Unix: A History and a Memoir.
Since its creation in a Bell Labs attic in 1969, the Unix operating
system has spread far beyond anything its creators could have imagined.
It has led to the development of a great deal of innovative software,
influenced myriad programmers, and changed the path of computer
technology.
This book is part history and part memoir. It tells the story of the origin of Unix, explaining what Unix is, how it came about, and why it matters. Accessible to non-specialists, the book is written for anyone with an interest in computing or the history of inventions. Published October 2019. Available at Amazon in paperback and Kindle editions. |
Updated Wed May 11 16:57:18 EDT 2022
Comments on Amazon indicate that some readers are unhappy with the Kindle version of the book.
The Kindle version is what Amazon calls a "print replica," which in this case is just the PDF of the paper version. Before uploading, I tried this on a Mac, on an iPad, and on a small Android phone; it was fine on the first two and usable on the phone, though not very convenient.
This format took less than two hours to produce, mostly fiddling with the cover size. The alternative, a proper flowable e-book format, is more challenging. Amazon's software for creating e-books is awkward, hard to work with, and incomplete -- for example, it supports only a small number of HTML tags, so it's hard to handle things like code fonts. But it is poorly documented.
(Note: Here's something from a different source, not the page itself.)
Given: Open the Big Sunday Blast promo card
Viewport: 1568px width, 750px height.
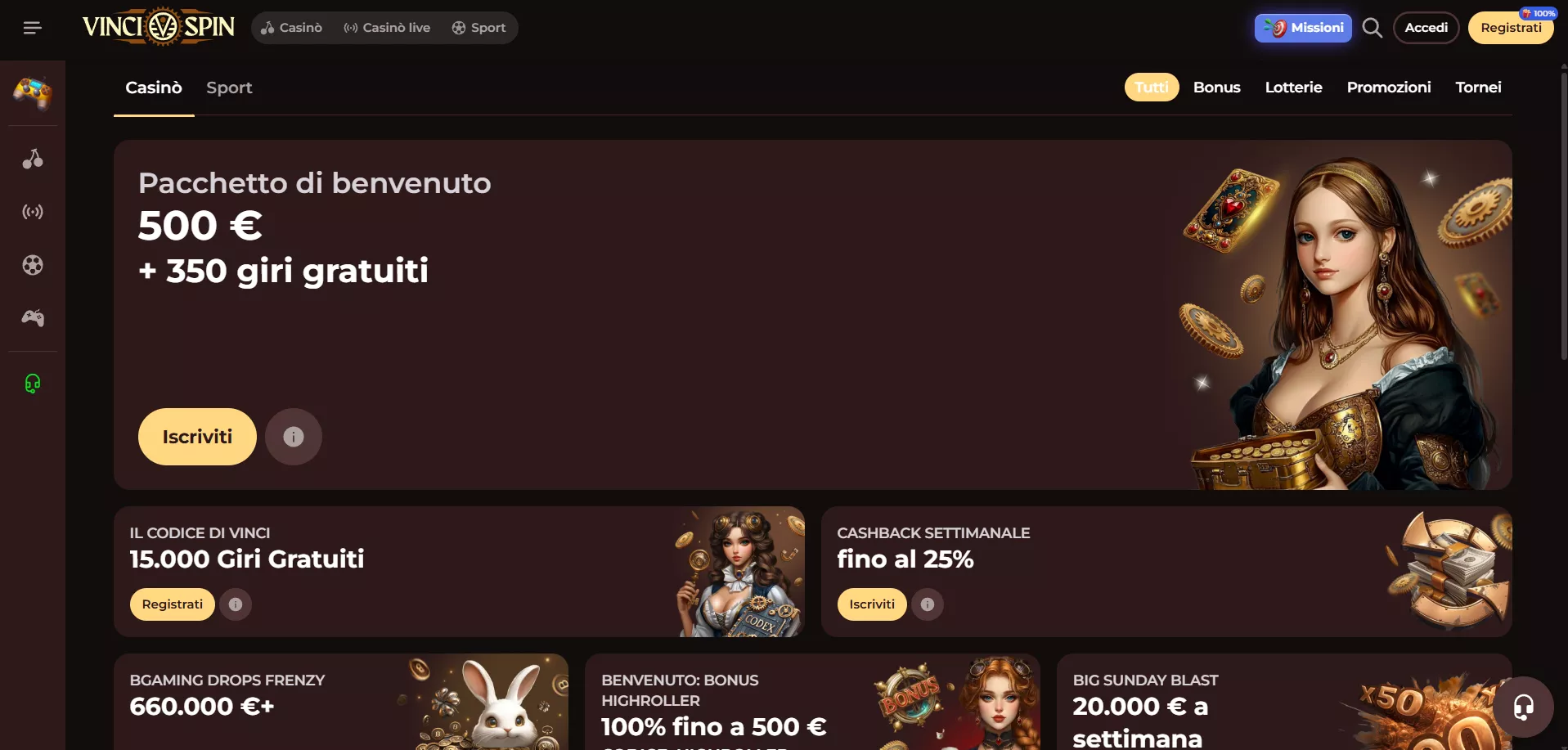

I find it ironic that Amazon's Cloud Kindle can't handle their own format.
In any case, this is not meant as an excuse, and I do hope to produce a proper e-book format as I find time to defeat the current software.
p 9: "Multics was originally spelled MULTICS". Not true; it was always Multics (Dan Cross).
p 38: Missing word: "Ken decided *to* explore..." (Kim Tracy).
p 81: Lawrence Berkeley Lab, not Livermore (Debbie Scherrer).
p 84: "Doug's opinions ... *were* invaluable" (Alex Ginsburg).
p 86: "organized the contents of the manuals for the *7th* through 10th edition" (Doug McIlroy).
p 96: "He came up with *an* elegant idea" (Hans Wennborg).
p 121: GMPL (or MathProg) is an open-source language quite similar to AMPL (Jason Bucata).
p 125: The Morris Worm date is 1988, not 1998 (Adam Thornton).
p 128: Dave Ditzel went to Sun, then founded Transmeta (Joseph Skudlarek).
p 150: There's a missing | after the tr command in the spell example (Silas Poulson).
p 150: The command should be comm -23, since comm's arguments are the columns to omit (Diomidis Spinellis).
p 165: Typo: "Later operating systems ..." (Alex Gezerlis).
p 171: Naperville, not Napierville (Peter Weinberger).
p 178: Guido van Rossum (Hans Wennborg).
various: The pictures contributed by Gerard Holzmann are more likely to be from early 1984 than 1981, and perhaps even later.